Because arrogance is in our nature we simply chose to humble ourselves to be more wanted by others but when you're attractive and people want you regardless you can afford to be arrogant
I feel like if you have an attractive body you can afford to be picky or choosy, or demand favors on account of looks, I've heard women dating, date just to get food, stuff like that
There are many unattractive arrogant people as well.
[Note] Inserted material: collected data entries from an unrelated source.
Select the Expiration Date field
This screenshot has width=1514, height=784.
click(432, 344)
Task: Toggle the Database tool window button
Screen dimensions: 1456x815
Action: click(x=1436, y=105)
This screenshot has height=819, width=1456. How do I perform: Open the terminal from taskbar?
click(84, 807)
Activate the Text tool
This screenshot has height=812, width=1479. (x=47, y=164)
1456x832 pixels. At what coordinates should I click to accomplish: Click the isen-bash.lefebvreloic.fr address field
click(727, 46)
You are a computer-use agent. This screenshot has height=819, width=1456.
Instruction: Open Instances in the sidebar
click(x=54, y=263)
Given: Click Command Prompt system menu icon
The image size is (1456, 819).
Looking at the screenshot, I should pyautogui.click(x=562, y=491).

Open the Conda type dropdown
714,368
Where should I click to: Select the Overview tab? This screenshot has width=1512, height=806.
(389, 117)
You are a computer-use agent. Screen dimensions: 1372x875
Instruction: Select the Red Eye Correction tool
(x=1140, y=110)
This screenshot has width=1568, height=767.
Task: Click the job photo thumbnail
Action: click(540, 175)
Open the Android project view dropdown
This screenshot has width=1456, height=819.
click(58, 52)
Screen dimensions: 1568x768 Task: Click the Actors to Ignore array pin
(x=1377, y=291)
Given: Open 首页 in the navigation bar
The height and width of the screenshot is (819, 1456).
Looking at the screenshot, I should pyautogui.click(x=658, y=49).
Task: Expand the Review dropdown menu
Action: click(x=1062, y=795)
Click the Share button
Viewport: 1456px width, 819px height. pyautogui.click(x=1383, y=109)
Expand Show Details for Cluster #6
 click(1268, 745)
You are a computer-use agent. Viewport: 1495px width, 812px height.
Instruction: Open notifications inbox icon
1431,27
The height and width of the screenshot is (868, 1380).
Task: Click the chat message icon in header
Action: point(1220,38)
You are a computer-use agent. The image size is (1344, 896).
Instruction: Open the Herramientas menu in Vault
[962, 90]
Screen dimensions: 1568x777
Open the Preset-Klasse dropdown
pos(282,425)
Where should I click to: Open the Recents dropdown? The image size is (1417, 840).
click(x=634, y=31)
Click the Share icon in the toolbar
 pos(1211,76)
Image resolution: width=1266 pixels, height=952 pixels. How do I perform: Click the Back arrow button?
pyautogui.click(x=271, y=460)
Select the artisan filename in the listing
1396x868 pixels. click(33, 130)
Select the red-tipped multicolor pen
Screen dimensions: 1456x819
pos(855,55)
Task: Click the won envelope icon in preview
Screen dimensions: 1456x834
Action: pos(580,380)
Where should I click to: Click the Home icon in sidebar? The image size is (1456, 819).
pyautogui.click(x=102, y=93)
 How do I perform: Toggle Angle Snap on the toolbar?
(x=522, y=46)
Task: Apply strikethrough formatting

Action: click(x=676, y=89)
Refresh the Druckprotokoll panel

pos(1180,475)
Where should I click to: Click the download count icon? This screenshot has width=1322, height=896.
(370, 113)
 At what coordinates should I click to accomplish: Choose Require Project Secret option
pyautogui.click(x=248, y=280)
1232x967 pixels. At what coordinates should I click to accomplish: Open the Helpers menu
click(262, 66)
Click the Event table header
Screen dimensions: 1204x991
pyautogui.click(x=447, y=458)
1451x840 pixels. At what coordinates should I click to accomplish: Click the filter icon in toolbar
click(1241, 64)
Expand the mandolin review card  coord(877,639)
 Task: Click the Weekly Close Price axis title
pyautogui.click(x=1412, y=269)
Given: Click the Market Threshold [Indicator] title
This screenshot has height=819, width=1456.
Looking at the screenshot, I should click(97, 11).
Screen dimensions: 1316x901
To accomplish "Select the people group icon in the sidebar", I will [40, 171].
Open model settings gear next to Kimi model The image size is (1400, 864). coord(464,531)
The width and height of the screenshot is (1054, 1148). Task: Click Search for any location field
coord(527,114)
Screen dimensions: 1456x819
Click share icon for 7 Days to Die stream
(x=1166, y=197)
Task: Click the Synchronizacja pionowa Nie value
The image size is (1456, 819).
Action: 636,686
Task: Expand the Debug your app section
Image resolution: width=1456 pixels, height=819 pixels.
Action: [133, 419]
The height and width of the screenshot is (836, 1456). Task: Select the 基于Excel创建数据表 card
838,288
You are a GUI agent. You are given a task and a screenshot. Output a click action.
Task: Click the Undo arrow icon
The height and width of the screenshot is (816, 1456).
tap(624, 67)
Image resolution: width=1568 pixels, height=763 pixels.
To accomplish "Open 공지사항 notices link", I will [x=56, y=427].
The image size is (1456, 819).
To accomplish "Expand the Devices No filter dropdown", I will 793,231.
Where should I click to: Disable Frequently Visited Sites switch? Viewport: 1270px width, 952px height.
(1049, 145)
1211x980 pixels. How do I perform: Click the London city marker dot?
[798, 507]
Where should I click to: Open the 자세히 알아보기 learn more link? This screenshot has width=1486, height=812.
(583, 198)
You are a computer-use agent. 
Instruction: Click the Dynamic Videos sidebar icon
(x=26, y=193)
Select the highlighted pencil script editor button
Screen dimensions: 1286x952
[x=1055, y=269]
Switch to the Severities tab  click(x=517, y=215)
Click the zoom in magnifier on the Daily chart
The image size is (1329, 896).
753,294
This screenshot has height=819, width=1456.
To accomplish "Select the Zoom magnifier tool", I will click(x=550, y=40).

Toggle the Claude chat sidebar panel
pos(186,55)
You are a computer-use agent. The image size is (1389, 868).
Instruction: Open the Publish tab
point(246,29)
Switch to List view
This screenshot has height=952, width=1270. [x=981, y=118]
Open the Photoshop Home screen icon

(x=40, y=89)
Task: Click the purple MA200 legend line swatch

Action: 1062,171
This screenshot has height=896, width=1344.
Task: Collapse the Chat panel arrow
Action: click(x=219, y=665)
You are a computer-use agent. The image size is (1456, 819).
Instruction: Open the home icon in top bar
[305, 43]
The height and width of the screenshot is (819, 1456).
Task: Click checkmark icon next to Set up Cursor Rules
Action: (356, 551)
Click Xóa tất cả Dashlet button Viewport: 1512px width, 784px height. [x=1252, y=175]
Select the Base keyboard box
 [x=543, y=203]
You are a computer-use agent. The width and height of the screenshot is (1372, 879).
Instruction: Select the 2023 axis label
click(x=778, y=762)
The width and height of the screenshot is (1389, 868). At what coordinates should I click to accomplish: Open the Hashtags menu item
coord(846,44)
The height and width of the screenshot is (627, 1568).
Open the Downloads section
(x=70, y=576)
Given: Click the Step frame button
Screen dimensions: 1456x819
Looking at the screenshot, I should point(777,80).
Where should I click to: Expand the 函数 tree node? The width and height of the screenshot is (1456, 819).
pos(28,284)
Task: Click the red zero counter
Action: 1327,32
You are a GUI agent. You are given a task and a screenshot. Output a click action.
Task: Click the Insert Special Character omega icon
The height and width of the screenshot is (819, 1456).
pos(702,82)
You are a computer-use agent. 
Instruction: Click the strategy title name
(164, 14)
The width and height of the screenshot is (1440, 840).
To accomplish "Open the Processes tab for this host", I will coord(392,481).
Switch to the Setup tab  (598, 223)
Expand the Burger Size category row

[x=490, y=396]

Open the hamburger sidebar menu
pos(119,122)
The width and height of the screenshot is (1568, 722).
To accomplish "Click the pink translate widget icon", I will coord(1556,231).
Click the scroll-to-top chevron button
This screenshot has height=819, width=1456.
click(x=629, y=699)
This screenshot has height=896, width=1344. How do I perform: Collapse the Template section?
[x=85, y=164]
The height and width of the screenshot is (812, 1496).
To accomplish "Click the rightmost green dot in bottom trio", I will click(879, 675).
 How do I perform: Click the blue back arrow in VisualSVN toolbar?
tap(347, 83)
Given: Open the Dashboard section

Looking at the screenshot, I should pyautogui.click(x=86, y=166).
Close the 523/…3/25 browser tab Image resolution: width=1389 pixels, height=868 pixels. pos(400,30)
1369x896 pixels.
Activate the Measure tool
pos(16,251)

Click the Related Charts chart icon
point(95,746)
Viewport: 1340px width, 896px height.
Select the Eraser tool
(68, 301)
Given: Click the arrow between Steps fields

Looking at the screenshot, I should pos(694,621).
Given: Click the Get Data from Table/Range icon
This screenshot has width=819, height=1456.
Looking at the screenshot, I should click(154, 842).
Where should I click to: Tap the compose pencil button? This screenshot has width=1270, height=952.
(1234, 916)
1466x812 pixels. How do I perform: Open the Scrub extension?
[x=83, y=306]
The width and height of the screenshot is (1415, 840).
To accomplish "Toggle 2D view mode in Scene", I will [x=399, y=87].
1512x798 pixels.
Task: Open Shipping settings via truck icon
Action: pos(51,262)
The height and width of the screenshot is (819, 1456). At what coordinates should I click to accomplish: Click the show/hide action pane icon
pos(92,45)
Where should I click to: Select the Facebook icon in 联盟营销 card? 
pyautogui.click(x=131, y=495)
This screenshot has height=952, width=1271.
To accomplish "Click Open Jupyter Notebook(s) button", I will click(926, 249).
Harvey Weinstein comes to mind...
At least that makes sense as a reason to be arrogant.
What blows me away is when stupid, fat, ugly, worthless people are arrogant, and I see that all the time.
Attractive people operate in different social environments, for example the Halo Effect: defendants who were rated as physically attractive received on average lighter sentences for crimes, compared to those who were rated below average to average
Maybe because people always look up to them and copy them admiring them and so maybe they think they are superior just because people are praising their looks. or simply maybe they just have pathetic personality lol 😂😂
They think there better than everyone and have a god complex haha I’m kind of glad I’m short because I had to work on other traits to be attractive if there really good looking then they don’t have to work on themselves because everything gets handed to them
In the case of women, desperate white knights have constantly put them on a pedestal. Likely the same case the other way around 🙄
A decent number of them have learned that they don't have to try that hard to get what they want. Their looks tend to get them most of the way there.
I think its because everyone has told them how attractive they are. So it goes to their head eventually and think they are better than other people.
There is the answer in your question right there... this century people want to Chase instead they are the catch when will people understand... that. be fearless. bold. thats attractive
I get told that I'm attractive more times than I can count and I'm probably the most self conscious person in the entire existence
It’s not that more attractive people are ignorant than unattractive people.
—> Most people are not smart but it’s the attractive ones you take note of.
Maybe you have higher expectations of attractive people.
I read it wrong.
You get used to it when people keep treating you like you’re special and important. Eventually you start believing it.